— Task requirements —
Apart from the pictures, every line below is to be set down exactly.

— Information provided —

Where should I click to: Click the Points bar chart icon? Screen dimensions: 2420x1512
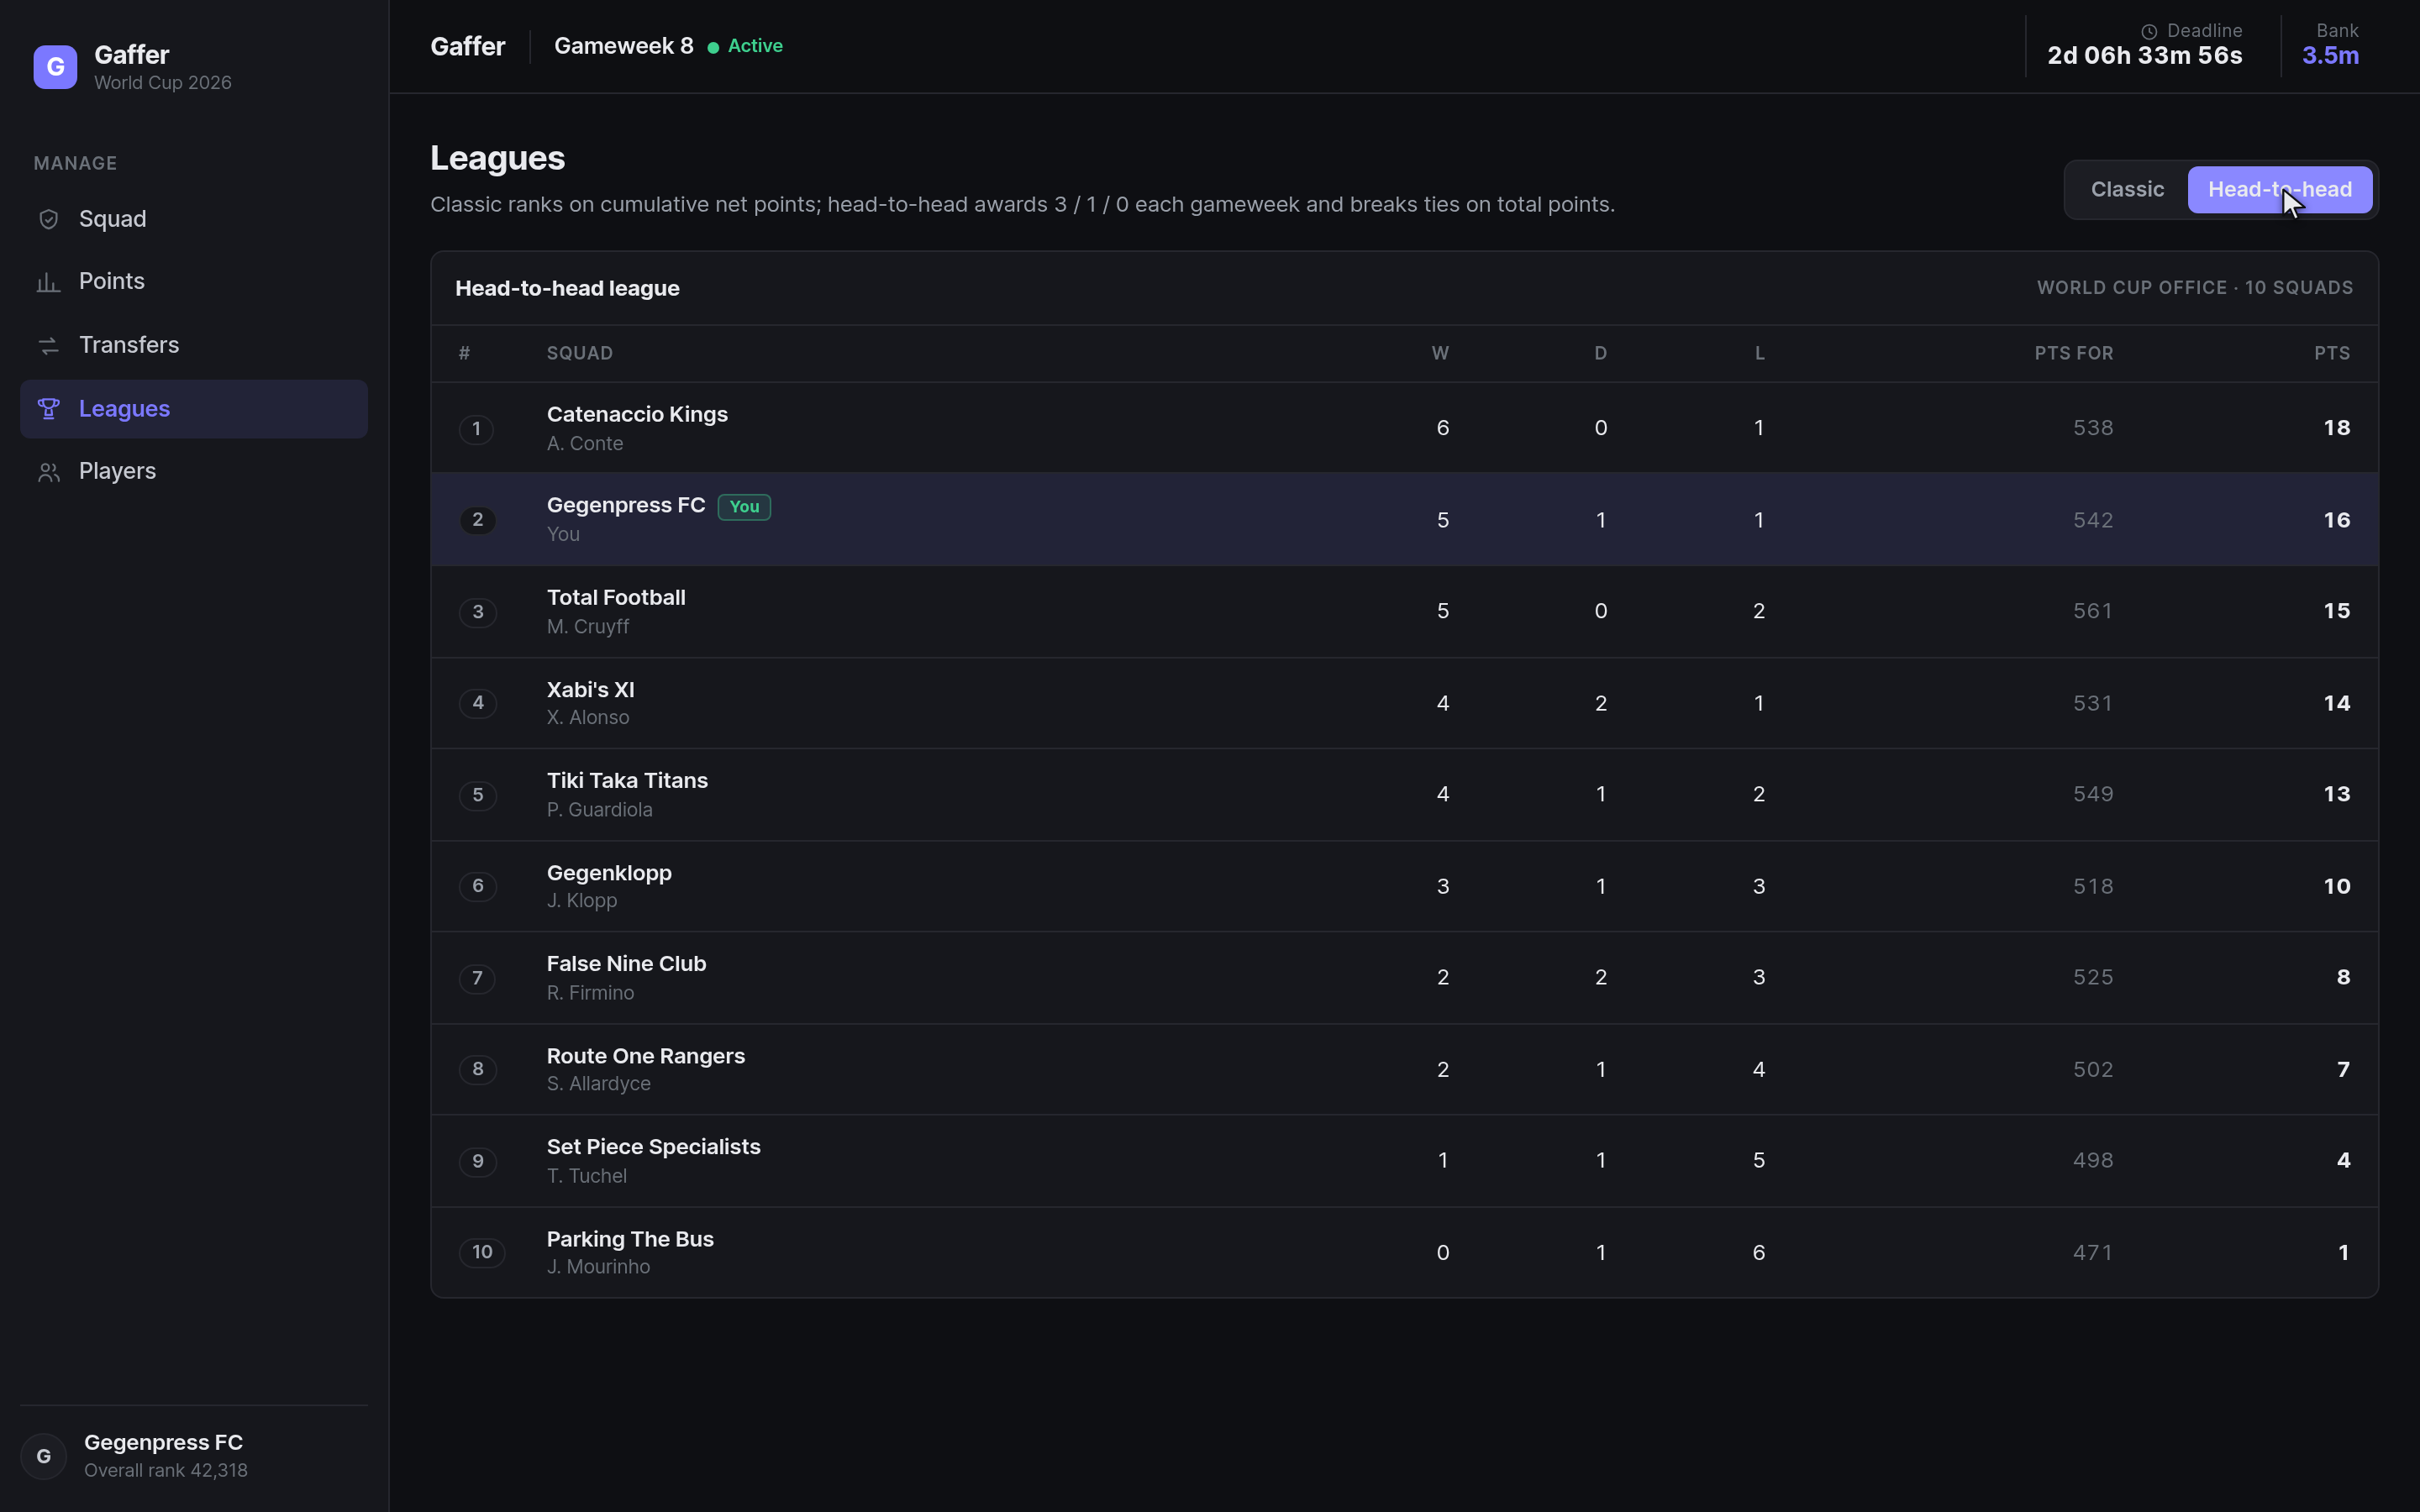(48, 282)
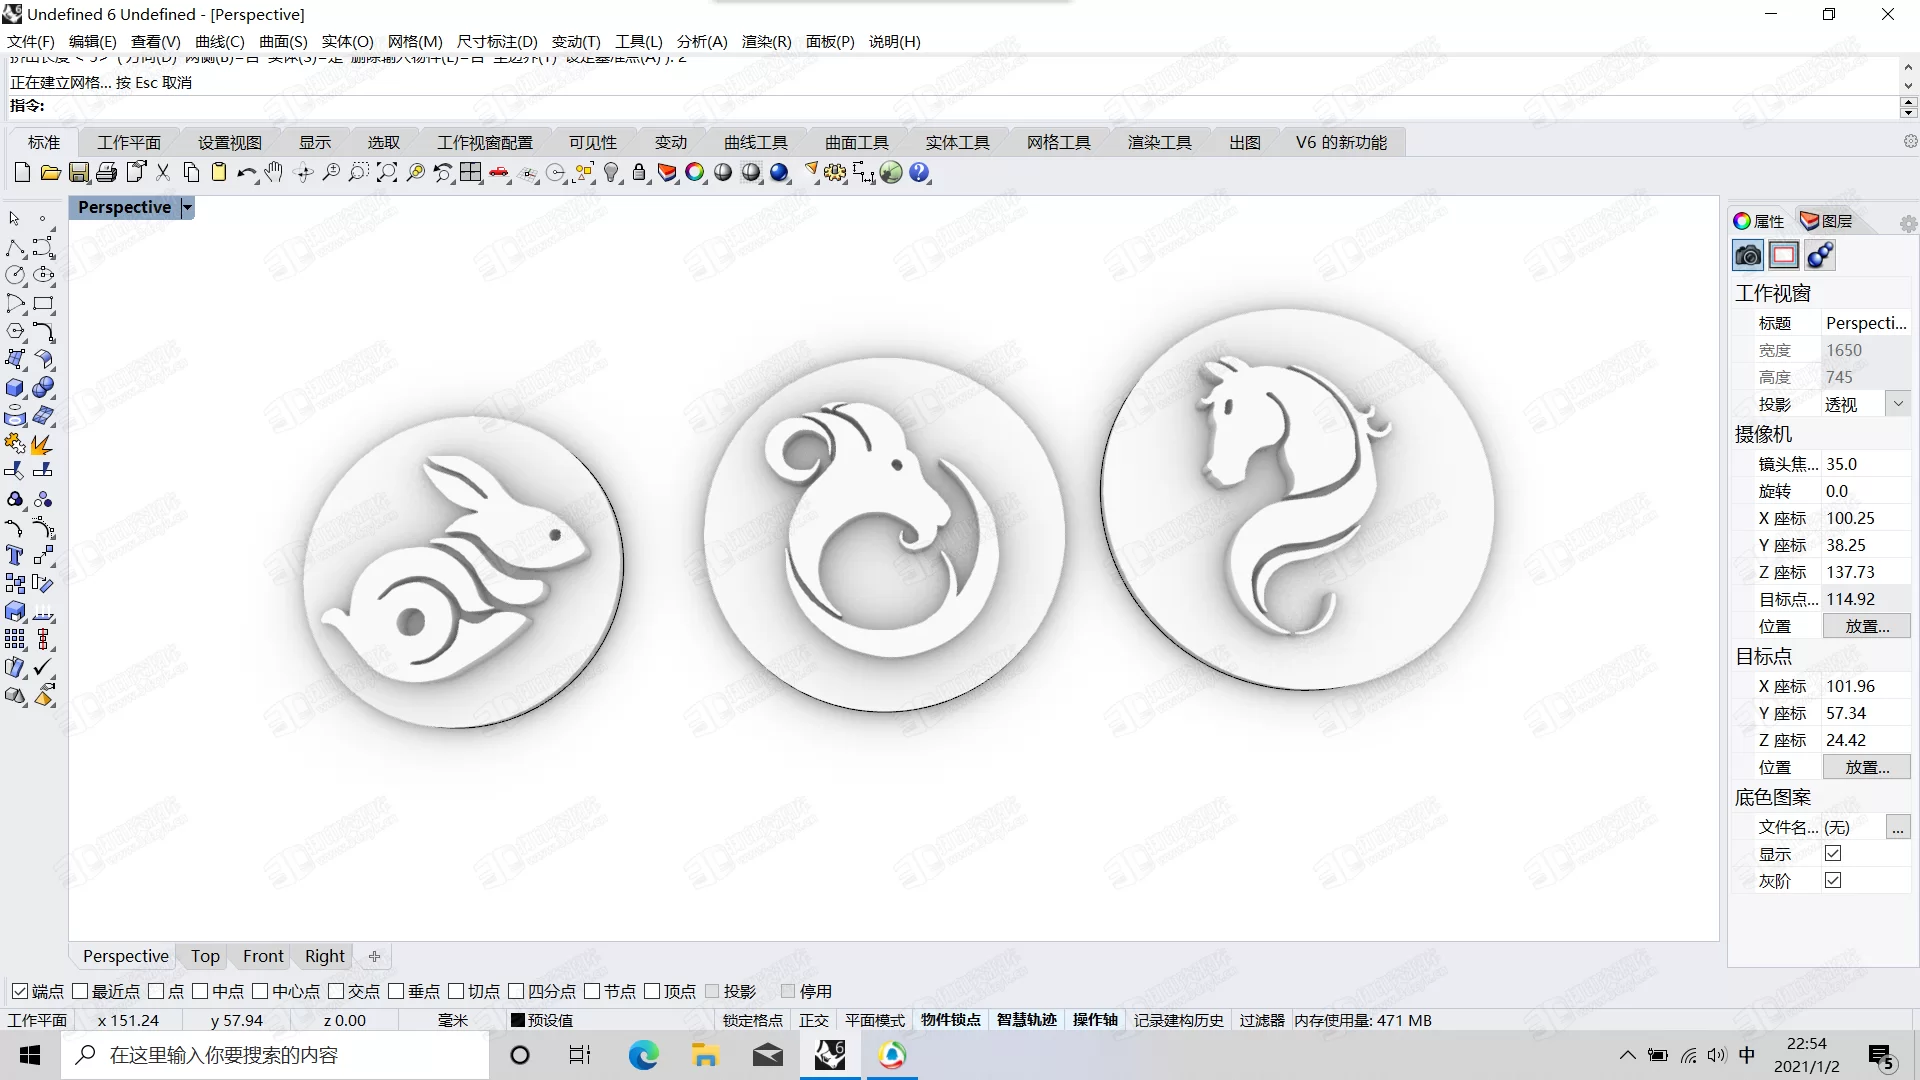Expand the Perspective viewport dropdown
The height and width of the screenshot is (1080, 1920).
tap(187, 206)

— Reply to the task —
Where should I click to: Click the Points bar chart icon? Screen dimensions: 2420x1512
(48, 282)
Expand the Perspective viewport dropdown
The height and width of the screenshot is (1080, 1920).
tap(187, 206)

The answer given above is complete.